Open sgasperini opened 4 years ago
Hi @sgasperini, thanks for your interest in our work!
For the first question, I would suggest you check the error message during the compiling.
For the second question, you are right. This is mainly used to reduce the amount of the point clouds, and also reduce the density of the point clouds (a way to increase receptive field). The reason for building the KDTree for each point cloud is to generate regular data for parallel training. We use tf.dataset to generate data flow during training and testing, please refer to this issue #11 for how to generate the data flow.
Hope this would be helpful!
Hi @QingyongHu thank you for your quick reply!
I understand the second answer, I will have to look in detail to the usage of the KDTree once I get it running.
Regarding the compilation with compile_op.sh
, I actually get no errors. In the image below you can see the created lib
and build
directories.
Do you have any further suggestions on this?
Hi @sgasperini. Unfortunately, I can't give you an exact solution based on this information. My suggestion is to create a virtual environment similar to ours. We use python3.5 and tensorflow-1.11, and the gcc version is 5.4.0.
Hi @QingyongHu, ok thank you, I will try that way. Stay safe!

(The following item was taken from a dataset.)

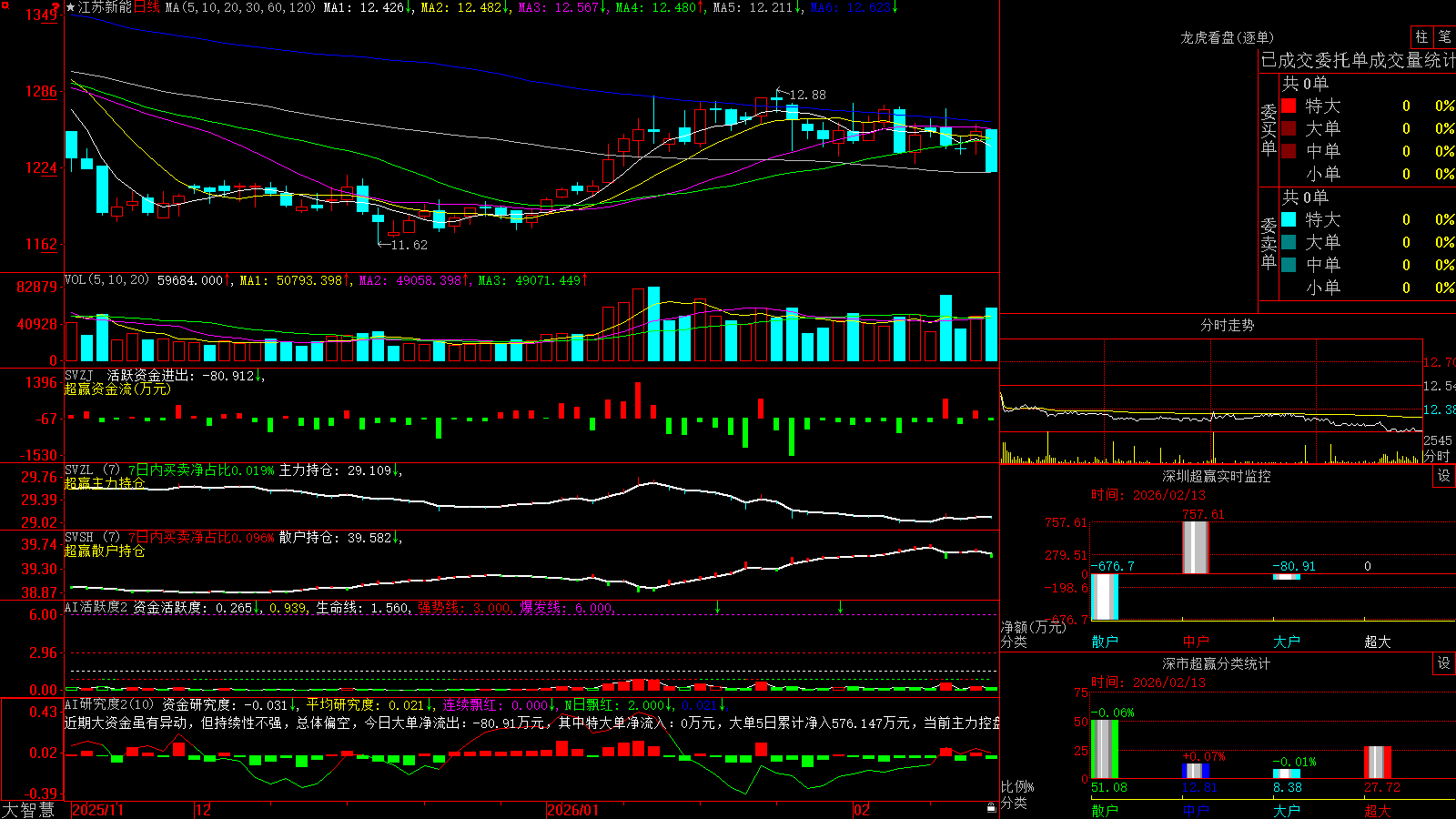Switch Dragon-Tiger panel to 柱 view
The height and width of the screenshot is (819, 1456).
coord(1421,36)
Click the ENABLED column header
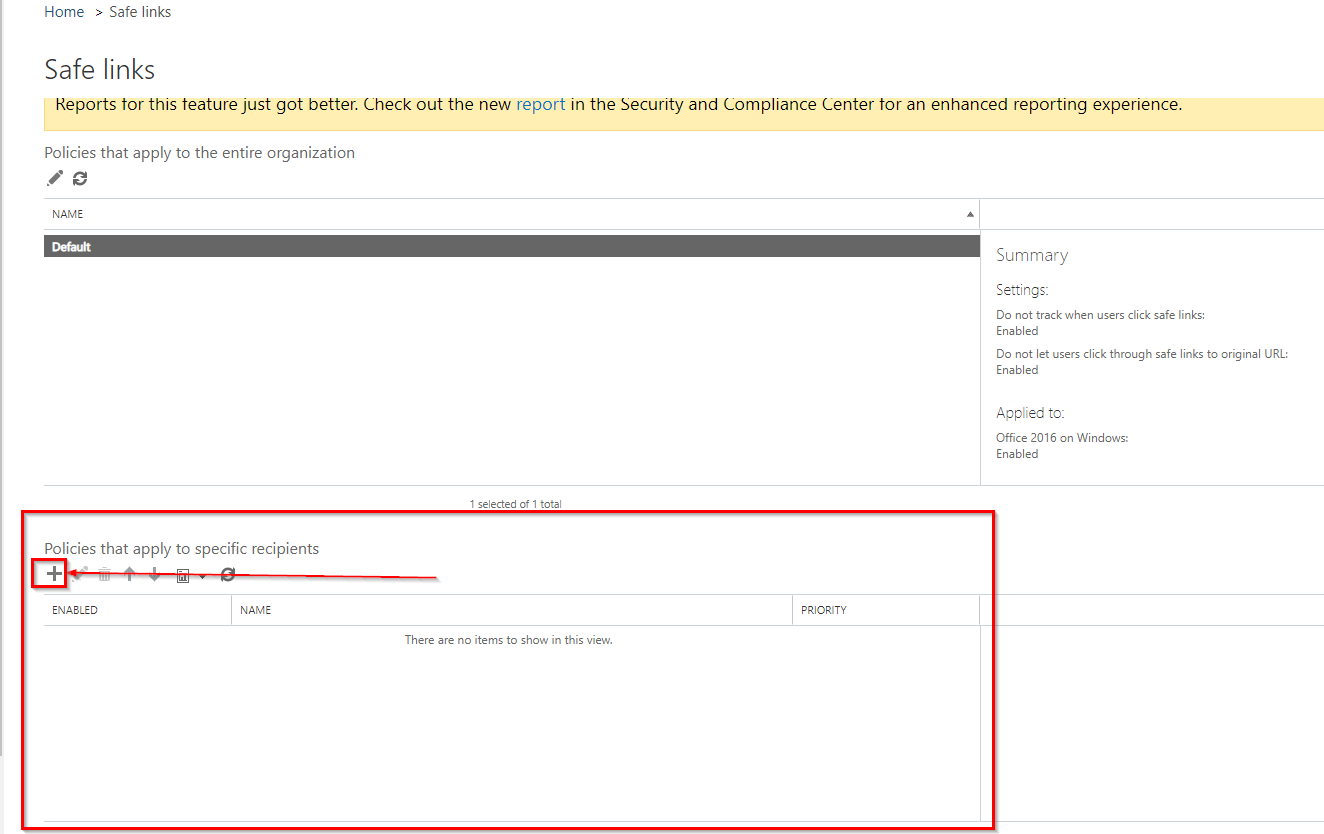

I encounter the same issue. Have you solved this one? @sgasperini
I guess the problem is with tensorflow. I first install tensorflow-1.11 with pip but encounter the problem above. Then I tried with conda install and conda said tensorflow-1.11 is not compatible with python3.5. So I upgrade python to 3.6. After upgrading I managed to conda install tensorflow=1.11. pip install -r helper_requirements.txt also brings up problem with version of setuptools in my case. I follow the instructions of pip and it finally work out. But I have to ask, am I the only one who's tensorflow-1.11 isn't compatible with python3.5?? No one has pulled the issue...
Hi @hikaru-nara,
I'm not sure about the TensorFlow issue you mentioned.
For me the problem was that python couldn't find those cpp libraries, even though they compiled correctly.
Turned out those libraries were linked to a different python version/instance. This was fixed by running the build commands contained in compile_wrappers.sh
individually with the proper python version/instance.
Hope this helps!
@sgasperini After all I've solved the issue. Thanks for the help.
I guess the problem is with tensorflow. I first install tensorflow-1.11 with pip but encounter the problem above. Then I tried with conda install and conda said tensorflow-1.11 is not compatible with python3.5. So I upgrade python to 3.6. After upgrading I managed to conda install tensorflow=1.11. pip install -r helper_requirements.txt also brings up problem with version of setuptools in my case. I follow the instructions of pip and it finally work out. But I have to ask, am I the only one who's tensorflow-1.11 isn't compatible with python3.5?? No one has pulled the issue...
那你最后的python版本是3.5 tf是1.11么?
Hi, thank you for your great work, really good paper!
I have an issue with
data_prepare_semantickitti.py
: when I run it, I get the following error:AttributeError: module 'cpp_wrappers.cpp_subsampling.grid_subsampling' has no attribute 'compute'
I did runsh compile_op.sh
and installed the required libraries.I see the preparation file subsamples the points according to a grid, then creates a KDTree with the remaining ones. However, I do not understand the reasons behind this preparation, as it is not mentioned in the paper. Is it an organized way to reduce the amount of points, which then helps towards same-sized samples in a batch?
Thank you!